What makes you train?

Updated: Apr 24

My alarm goes off most days around 5am. Sometimes a little earlier, occasionally a little later. I get up this early to train. I have no other reason to be up: I work for myself so choose my hours, I don't have children to prepare for their day and I don't have a dog to walk before work. For many people this might seem an unusual practice and I often get asked why.

When you ask someone why they train they usually don't know the answer themselves or give a standard 'to be healthier' or 'to loose weight' response. The 'why' of your training is important, what has actually made you commit to the practice in the first place but that isn't what I'm asking in this article. I am curious: what makes you go workout on each individual occasion.

I had this conversation recently and we ended up talking about motivation, inspiration and drive and the big differences between them and it got me excited to write this post.

Motivation is defined as 'a reason or reasons for acting or behaving in a particular way' and we have all most likely felt or described ourselves as motivated to do something. Often our motivation comes from external factors such as seeing someone else do something, hearing positive or negative information about something or we find pieces of music, art or discussion that impact us. All of these are external factors. Although it might light you up and prompt action motivation requires someone or something else to light the touch paper.

Inspiration differs in its description: 'the process of being mentally stimulated to do or feel something, especially to do something creative.' Using 'mentally' might suggest some form of internal factor that would make it different motivation but to me this words are so close they are the same. And to me they are both hinged on external things impacting you.

I rarely hear anyone tell me they felt inspired or motivated from within their own thought or self. They genuinely have had something or someone else provide the stimulus.

Enter drive. I always considered myself a very motivated person because I love to train, to work hard and to achieve things. I would describe myself as motivated. But after this conversation I have decided it isn't motivation that makes me get up at 5am or return to the gym for a second session or even what pushes me in other aspect of my life. It is drive.

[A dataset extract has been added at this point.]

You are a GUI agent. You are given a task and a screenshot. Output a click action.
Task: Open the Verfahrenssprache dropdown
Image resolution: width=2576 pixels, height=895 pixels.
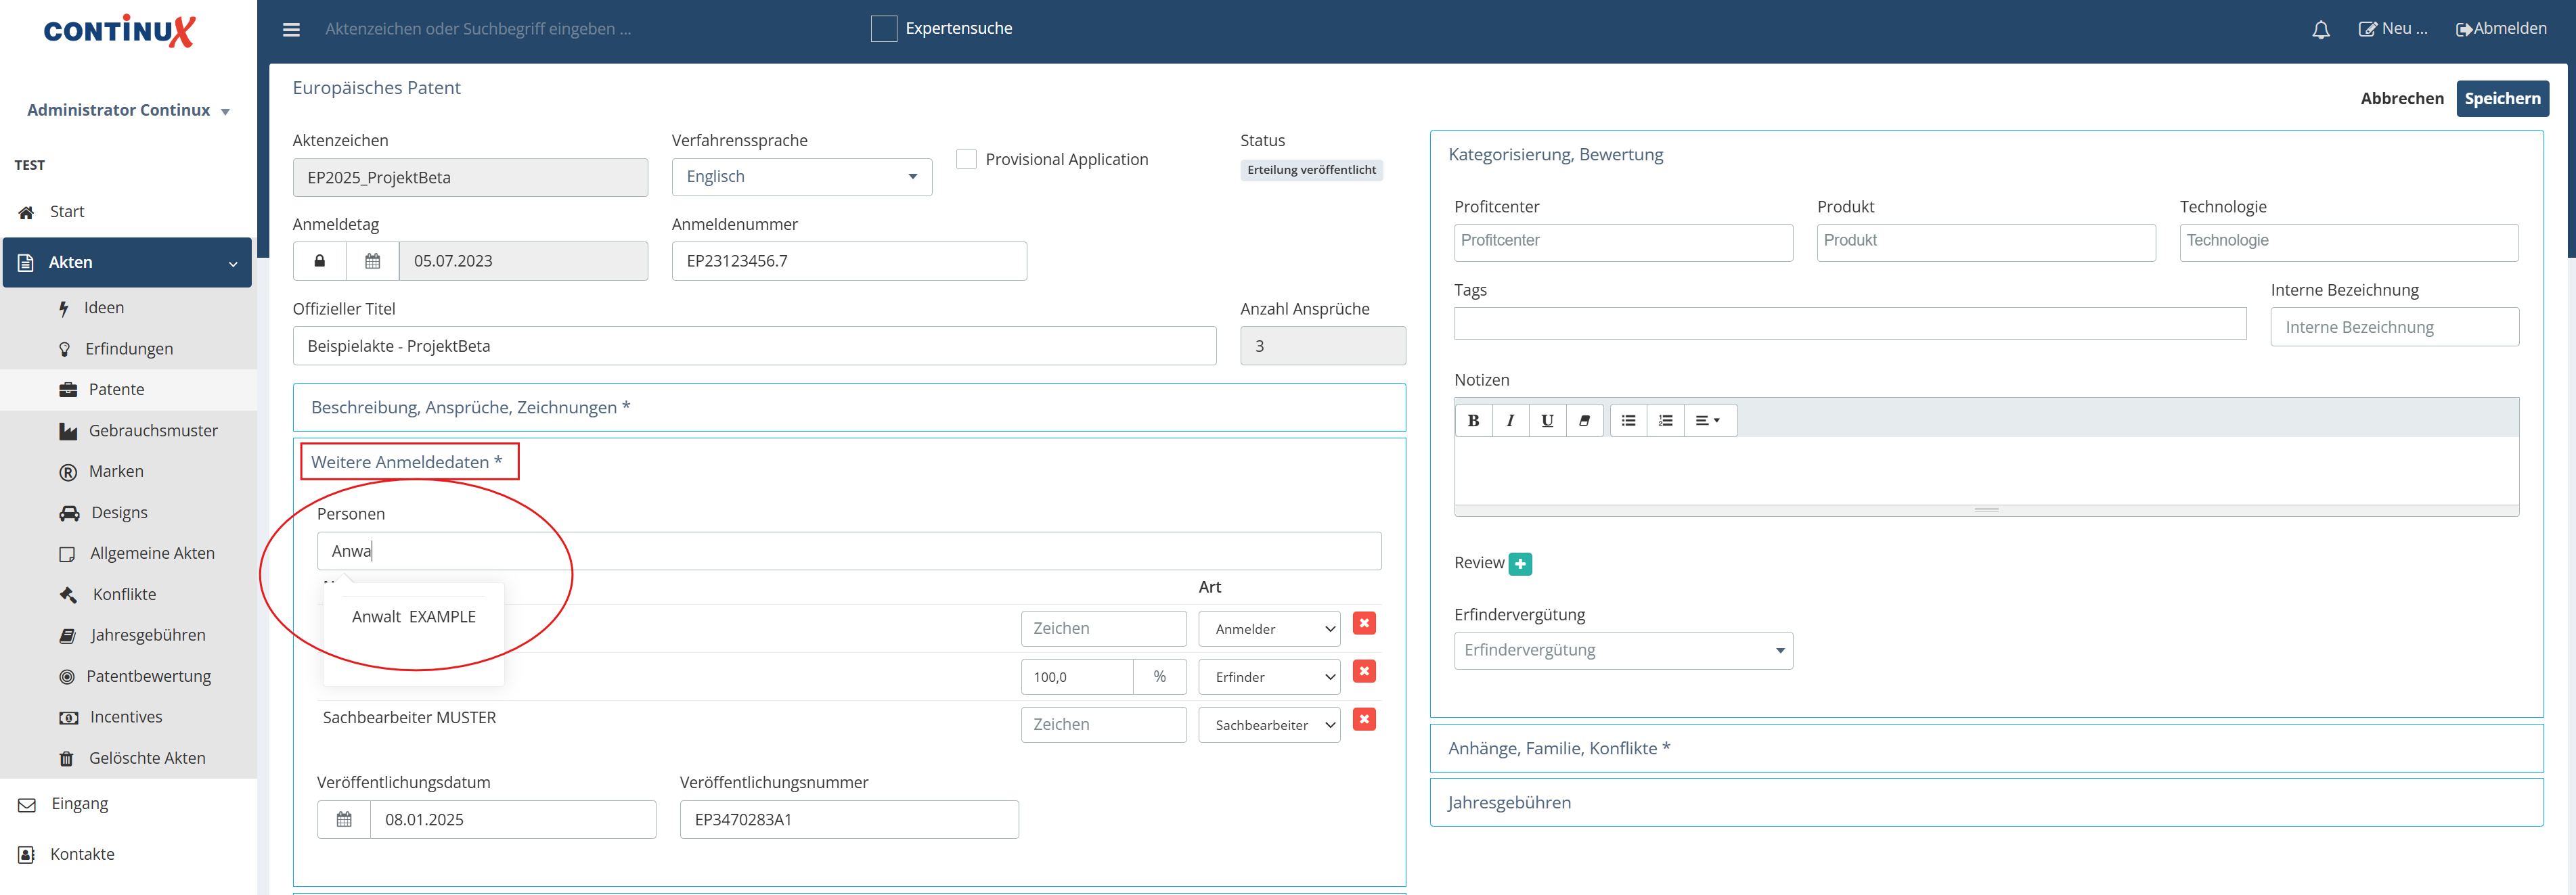(801, 177)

Of the three (motivation, inspiration and drive) I think drive is the only truly internal, self created factor that will make us work. Drive is what makes people commit long term to a training method. Drive is what keeps people progressing beyond their set goals. Drive is what keeps people focused and on track when times get challenging.

This isn't to say I don't get motivated or inspired, I do. I see others achieve and it motivates me. I read someone's words or listen to them talk and feel inspired. But both of those feelings pass. Inspiration and motivation only remain for as long as the stimulus that prompted them is at the front of our thoughts. As soon as it drifts away our enthusiasm does to.

Drive doesn't fade so easily. Drive is the story we tell ourselves internally that makes us do the things that we do. It is what you can lean on when you feel unable, less enthused or tired. Drive will make you work when you are unmotivated and uninspired.

Your 'why' for training is the reason you commit to process as a whole but what makes you go in for each individual session: motivation, inspiration, drive or maybe guilt? Whatever the answer it is worth acknowledging it so you know when you don't feel like committing today what you need to do to rekindle that fire.